📂Topology

Löb's Theorem Proof

Definition

Let $\mathscr{O}$ be an open cover of the metric space $(X,d)$.

$\sup \left\{ d(a,b) \ | \ a,b \in A \right\} < \varepsilon$ is said to be the Lebesgue Number for $\mathscr{O}$ if every subset $A \subset X$ that satisfies $\sup \left\{ d(a,b) \ | \ a,b \in A \right\} < \varepsilon$ also satisfies $A \subset O$ for some $O \in \mathscr{O}$.

Theorem ¹

• [1] Lebesgue’s Lemma: If $X$ is sequentially compact, then for every open cover $\mathscr{O}$ of $X$, there exists a Lebesgue number.
• [2] Lebesgue’s Theorem: If $X$ is compact, then for every open cover $\mathscr{O}$ of $X$, there exists a Lebesgue number.
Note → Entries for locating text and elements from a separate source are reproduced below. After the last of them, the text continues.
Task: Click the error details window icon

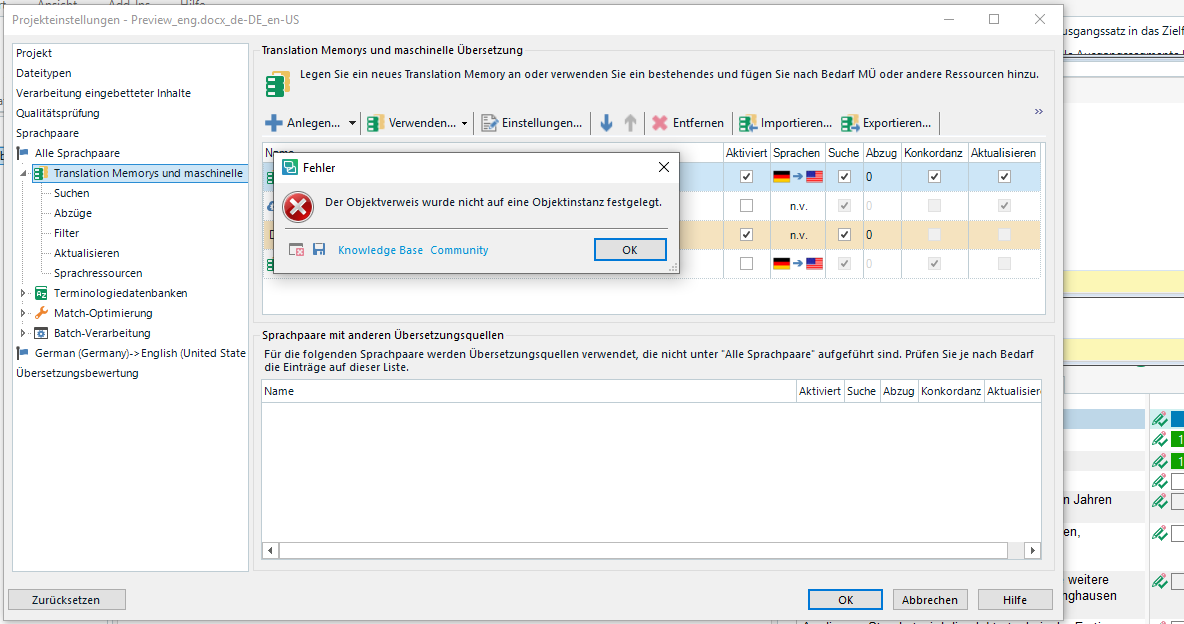Action: point(296,249)
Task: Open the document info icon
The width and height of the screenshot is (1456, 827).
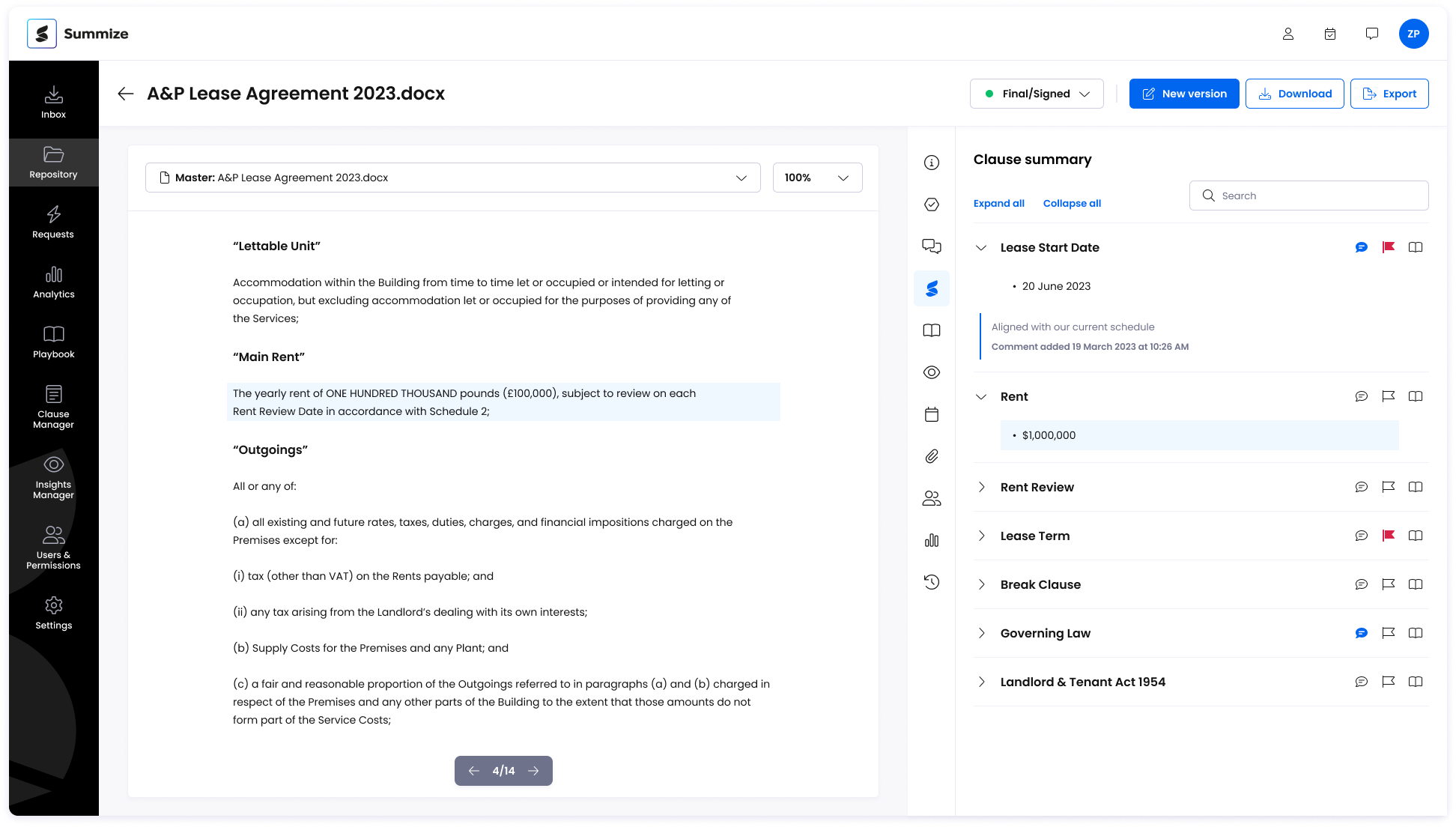Action: tap(932, 163)
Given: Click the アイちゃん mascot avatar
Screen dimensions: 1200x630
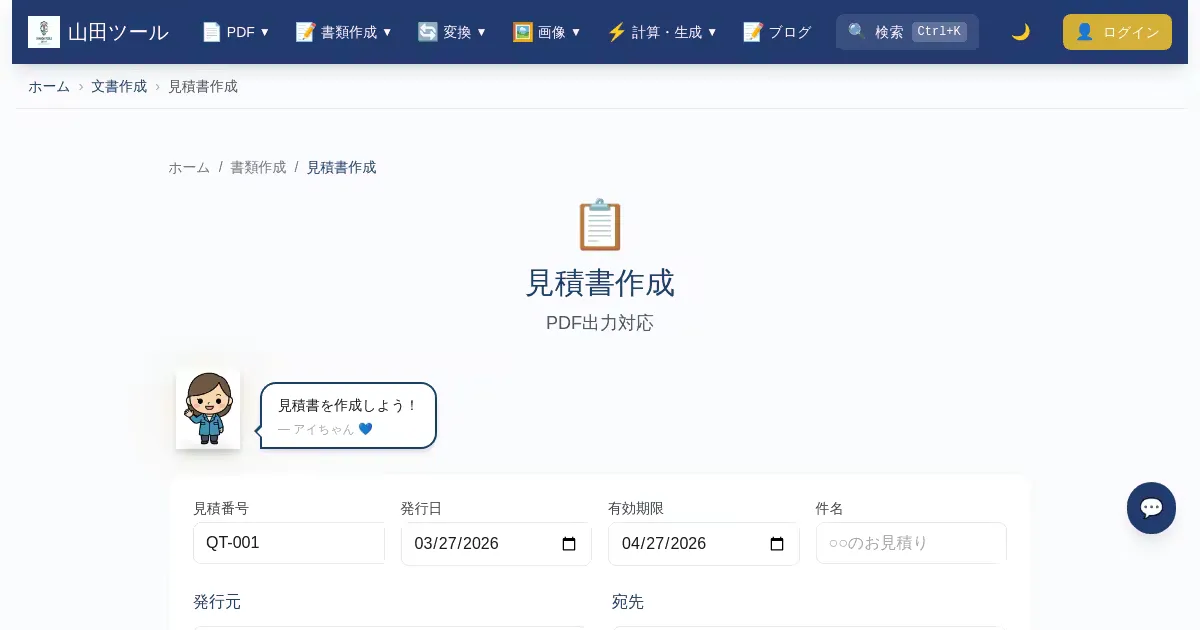Looking at the screenshot, I should 208,409.
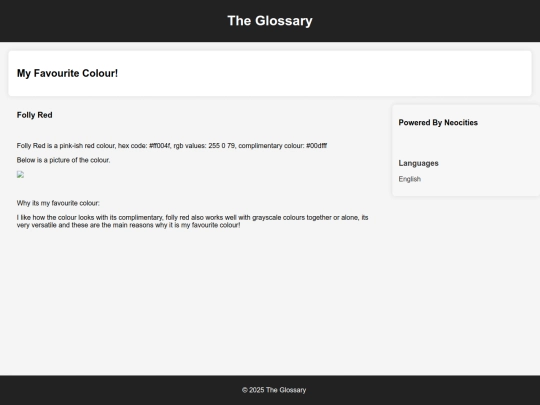The image size is (540, 405).
Task: Click the complimentary colour #00dfff text
Action: [x=283, y=146]
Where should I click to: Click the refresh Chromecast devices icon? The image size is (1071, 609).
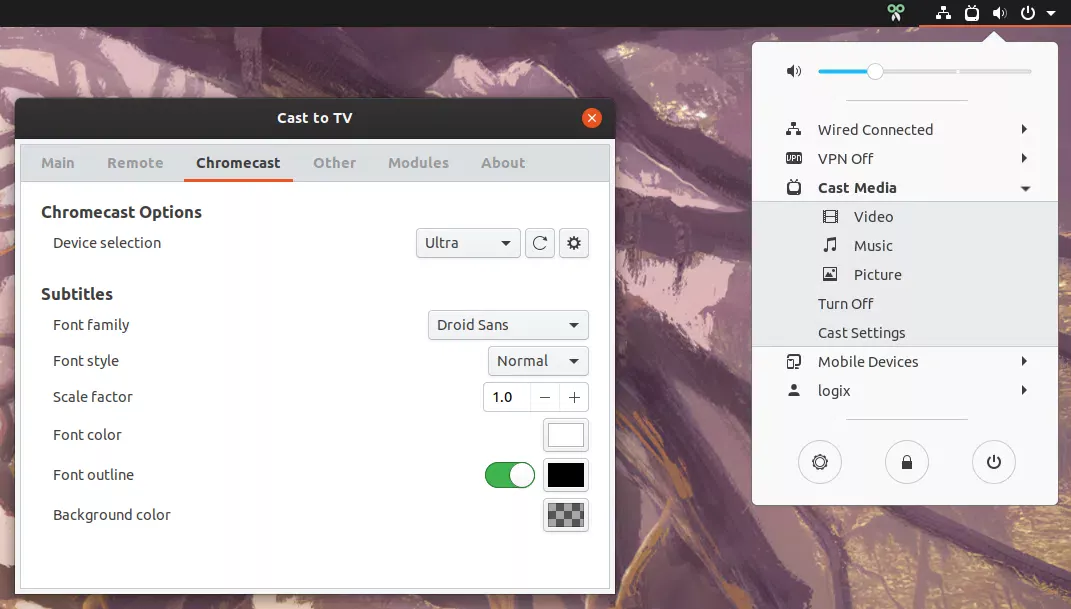tap(540, 243)
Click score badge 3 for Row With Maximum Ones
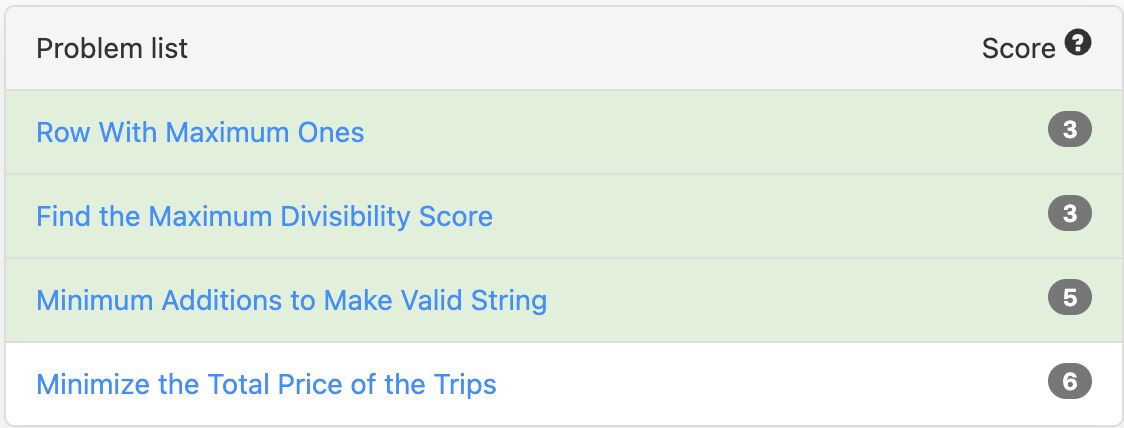The height and width of the screenshot is (428, 1124). 1069,130
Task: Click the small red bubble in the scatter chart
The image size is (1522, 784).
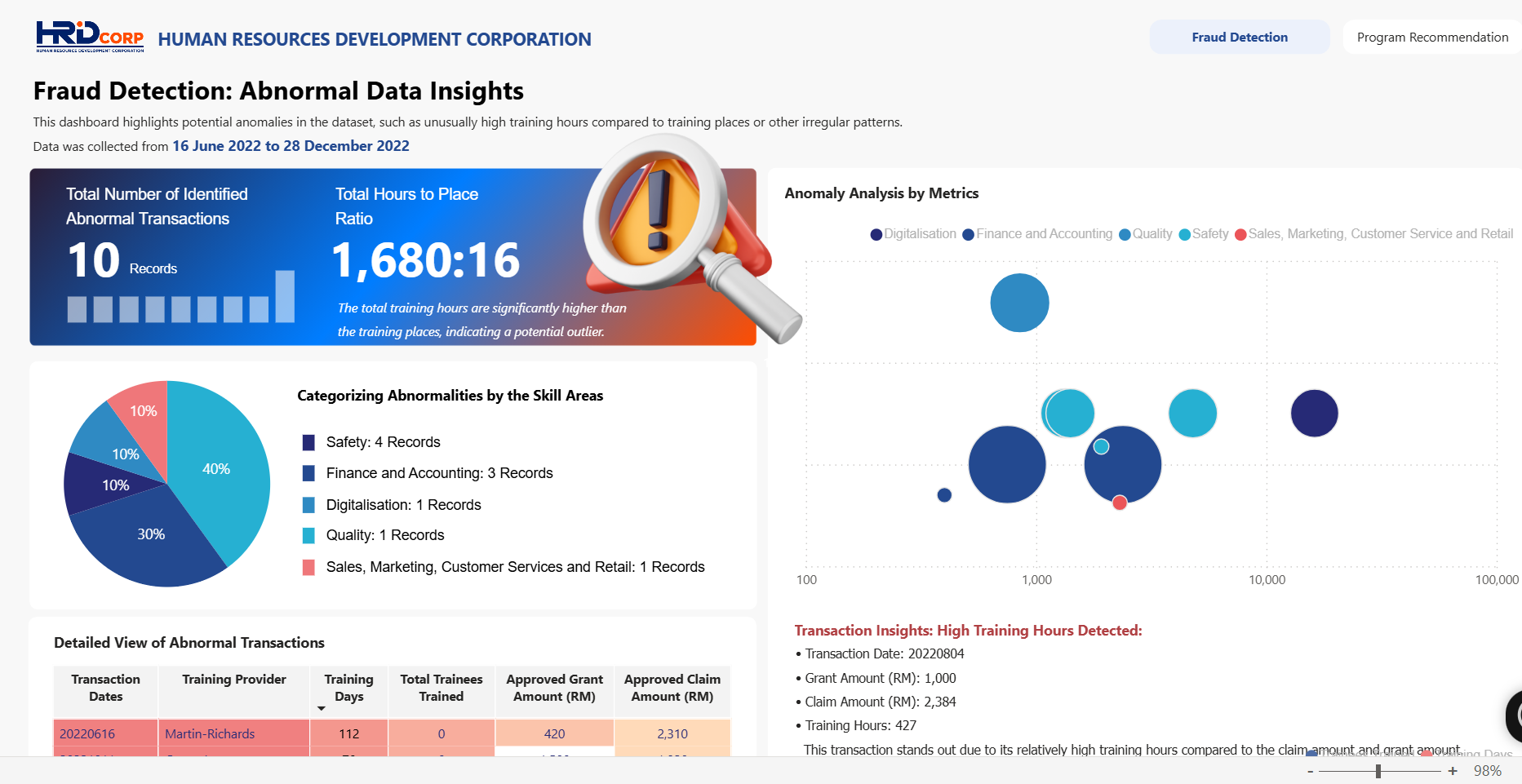Action: click(x=1120, y=503)
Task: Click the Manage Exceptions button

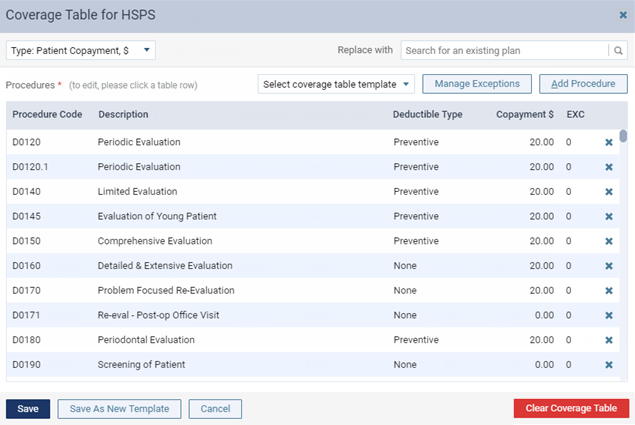Action: (x=477, y=84)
The concept of Lebesgue numbers might sound complicated, but it’s not as difficult as it seems if you think about it intuitively. Just the notation $\varepsilon > 0$ being used for it should remind us of something familiar. It’s helpful to remember that typically anything named after Lebesgue has to do with metric spaces.

Simply remembering that if it’s compact then it’s sequentially compact can clear up any confusion about what’s the theorem and what’s the lemma.

Proof

[1]

Assume that for every $\varepsilon > 0$, there exists an $x \in X$ such that $$ B_{d } ( x , \varepsilon ) \nsubseteq O \in \mathscr{O} $$ is satisfied.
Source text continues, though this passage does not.